Records from a pointing dataset:

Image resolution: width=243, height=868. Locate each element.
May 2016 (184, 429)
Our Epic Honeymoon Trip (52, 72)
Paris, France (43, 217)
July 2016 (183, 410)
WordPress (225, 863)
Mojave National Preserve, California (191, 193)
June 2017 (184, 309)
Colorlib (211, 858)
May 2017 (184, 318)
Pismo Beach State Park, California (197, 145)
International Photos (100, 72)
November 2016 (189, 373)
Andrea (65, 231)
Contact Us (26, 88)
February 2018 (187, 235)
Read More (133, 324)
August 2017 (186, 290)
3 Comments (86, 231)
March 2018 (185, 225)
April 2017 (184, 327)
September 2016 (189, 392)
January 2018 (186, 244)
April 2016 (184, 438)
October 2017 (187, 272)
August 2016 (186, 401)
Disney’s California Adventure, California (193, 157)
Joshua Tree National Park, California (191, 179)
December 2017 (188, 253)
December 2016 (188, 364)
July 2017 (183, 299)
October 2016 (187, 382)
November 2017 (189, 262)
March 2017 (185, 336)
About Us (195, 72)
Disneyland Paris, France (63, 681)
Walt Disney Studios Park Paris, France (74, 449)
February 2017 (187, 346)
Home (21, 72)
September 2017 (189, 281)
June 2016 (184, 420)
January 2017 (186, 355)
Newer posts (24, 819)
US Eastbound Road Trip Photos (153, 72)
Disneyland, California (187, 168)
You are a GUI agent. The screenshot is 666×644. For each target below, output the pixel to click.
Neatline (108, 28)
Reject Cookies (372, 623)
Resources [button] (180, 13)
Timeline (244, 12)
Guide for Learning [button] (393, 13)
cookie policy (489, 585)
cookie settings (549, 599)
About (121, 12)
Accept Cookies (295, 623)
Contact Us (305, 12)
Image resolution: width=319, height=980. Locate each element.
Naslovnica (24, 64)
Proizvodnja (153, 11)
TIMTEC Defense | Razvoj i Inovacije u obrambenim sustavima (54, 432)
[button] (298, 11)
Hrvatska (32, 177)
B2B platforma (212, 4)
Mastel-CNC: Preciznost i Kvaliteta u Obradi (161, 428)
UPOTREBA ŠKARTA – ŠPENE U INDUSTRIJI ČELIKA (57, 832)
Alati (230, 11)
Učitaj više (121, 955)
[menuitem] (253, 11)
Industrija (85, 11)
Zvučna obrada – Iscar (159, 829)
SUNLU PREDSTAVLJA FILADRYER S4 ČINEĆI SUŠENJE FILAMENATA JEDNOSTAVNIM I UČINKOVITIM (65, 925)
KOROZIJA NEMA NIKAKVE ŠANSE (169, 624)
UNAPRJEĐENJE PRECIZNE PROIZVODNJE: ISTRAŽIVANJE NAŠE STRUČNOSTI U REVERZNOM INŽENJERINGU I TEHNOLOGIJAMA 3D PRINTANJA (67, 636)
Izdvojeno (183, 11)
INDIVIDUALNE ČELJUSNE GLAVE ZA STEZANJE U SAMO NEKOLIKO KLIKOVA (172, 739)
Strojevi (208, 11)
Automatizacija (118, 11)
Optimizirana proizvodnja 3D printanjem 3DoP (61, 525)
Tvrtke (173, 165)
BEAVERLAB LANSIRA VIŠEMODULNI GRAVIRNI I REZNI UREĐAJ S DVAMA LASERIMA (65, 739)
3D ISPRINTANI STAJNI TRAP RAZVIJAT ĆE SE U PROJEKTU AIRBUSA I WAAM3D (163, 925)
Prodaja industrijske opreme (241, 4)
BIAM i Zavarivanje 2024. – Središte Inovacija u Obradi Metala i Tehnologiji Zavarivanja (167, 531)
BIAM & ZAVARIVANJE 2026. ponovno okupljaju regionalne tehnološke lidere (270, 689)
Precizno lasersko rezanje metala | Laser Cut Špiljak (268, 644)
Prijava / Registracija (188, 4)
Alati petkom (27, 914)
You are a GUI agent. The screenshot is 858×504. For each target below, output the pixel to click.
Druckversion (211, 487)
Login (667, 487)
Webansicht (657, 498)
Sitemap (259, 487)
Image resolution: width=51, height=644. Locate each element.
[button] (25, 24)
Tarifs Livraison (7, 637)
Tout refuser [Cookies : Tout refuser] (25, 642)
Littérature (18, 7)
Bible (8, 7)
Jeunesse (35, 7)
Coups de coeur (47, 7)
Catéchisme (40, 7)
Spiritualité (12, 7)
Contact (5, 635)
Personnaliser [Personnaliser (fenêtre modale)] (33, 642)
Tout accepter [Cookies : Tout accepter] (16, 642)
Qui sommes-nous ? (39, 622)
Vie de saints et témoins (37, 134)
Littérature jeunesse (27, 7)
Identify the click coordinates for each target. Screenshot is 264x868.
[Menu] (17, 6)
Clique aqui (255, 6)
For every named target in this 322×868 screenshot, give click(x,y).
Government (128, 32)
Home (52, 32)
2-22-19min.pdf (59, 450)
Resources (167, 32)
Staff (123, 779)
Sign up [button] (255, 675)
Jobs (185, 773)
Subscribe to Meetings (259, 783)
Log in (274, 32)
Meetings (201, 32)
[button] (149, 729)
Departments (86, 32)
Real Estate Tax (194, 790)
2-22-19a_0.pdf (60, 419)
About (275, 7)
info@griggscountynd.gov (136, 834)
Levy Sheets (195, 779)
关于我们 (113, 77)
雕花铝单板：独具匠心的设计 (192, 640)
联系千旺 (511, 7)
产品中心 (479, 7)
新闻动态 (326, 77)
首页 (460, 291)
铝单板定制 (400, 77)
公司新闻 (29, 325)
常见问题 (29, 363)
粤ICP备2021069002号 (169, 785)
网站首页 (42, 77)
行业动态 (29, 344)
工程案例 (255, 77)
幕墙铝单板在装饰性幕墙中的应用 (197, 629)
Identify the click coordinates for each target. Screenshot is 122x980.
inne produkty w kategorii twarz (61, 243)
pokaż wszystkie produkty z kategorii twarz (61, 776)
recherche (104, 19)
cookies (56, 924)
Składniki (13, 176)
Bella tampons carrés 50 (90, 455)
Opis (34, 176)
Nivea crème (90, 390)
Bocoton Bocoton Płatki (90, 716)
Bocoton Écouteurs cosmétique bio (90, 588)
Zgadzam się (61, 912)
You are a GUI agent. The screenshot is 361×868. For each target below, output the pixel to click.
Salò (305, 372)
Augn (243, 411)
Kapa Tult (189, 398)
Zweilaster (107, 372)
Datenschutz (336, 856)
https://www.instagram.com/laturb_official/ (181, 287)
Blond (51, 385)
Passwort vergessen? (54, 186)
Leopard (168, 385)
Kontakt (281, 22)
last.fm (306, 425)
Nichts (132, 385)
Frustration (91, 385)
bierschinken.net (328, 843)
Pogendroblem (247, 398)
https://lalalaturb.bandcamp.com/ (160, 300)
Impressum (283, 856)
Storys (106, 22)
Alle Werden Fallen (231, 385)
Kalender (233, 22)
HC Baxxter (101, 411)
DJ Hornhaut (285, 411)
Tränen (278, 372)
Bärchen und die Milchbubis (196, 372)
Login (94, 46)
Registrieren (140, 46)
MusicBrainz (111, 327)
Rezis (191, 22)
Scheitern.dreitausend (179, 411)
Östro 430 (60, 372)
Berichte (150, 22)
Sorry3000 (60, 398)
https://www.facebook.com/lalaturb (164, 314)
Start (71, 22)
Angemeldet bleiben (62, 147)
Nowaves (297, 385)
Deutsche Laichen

§ **Problem description**
Arrange the lines of the listing as a Markdown table with the columns Row and Line, starting at the line that contains "Bella tampons carrés 50 (90, 455)" and ending at the line that contains "Blond (51, 385)". Number each row and omit any blank lines.

§ **Response to this exercise**
| Row | Line |
|---|---|
| 1 | Bella tampons carrés 50 (90, 455) |
| 2 | Opis (34, 176) |
| 3 | Nivea crème (90, 390) |
| 4 | Bocoton Bocoton Płatki (90, 716) |
| 5 | Bocoton Écouteurs cosmétique bio (90, 588) |
| 6 | Zgadzam się (61, 912) |
| 7 | You are a GUI agent. The screenshot is 361×868. For each target below, output the pixel to click. |
| 8 | Salò (305, 372) |
| 9 | Augn (243, 411) |
| 10 | Kapa Tult (189, 398) |
| 11 | Zweilaster (107, 372) |
| 12 | Datenschutz (336, 856) |
| 13 | https://www.instagram.com/laturb_official/ (181, 287) |
| 14 | Blond (51, 385) |